[TASK TO COMPLETE] Among the records below, how many lines contain the word "computer"? The answer is a single number.

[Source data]
══════════════════════════════
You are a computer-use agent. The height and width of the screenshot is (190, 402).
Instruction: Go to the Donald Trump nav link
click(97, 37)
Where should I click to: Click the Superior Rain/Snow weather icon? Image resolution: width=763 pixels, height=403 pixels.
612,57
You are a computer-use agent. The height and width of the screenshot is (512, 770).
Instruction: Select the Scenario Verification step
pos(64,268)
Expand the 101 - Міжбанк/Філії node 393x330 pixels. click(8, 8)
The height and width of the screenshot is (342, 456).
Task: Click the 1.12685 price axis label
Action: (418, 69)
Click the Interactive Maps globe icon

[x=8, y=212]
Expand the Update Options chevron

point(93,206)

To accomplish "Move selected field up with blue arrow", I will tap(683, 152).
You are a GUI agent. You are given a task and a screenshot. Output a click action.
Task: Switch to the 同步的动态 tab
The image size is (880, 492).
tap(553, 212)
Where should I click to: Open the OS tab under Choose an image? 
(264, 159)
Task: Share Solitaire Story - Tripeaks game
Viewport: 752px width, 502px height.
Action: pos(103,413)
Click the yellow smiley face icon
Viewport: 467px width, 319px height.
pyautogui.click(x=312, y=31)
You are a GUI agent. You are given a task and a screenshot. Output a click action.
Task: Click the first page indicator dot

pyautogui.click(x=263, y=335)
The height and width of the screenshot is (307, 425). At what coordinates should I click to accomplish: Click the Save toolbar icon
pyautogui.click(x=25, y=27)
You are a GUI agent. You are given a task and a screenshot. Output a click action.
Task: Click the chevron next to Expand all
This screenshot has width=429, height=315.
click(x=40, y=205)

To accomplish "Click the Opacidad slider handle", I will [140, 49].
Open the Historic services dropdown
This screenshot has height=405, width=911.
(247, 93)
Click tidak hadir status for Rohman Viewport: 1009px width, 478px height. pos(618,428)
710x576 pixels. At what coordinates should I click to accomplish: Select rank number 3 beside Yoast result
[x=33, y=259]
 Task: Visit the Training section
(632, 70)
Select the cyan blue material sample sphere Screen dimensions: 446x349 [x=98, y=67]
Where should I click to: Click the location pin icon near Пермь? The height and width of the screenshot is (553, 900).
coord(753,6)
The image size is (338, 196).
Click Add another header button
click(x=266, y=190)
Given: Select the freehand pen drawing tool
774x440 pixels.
══════════════════════════════
[WORKED SOLUTION] 2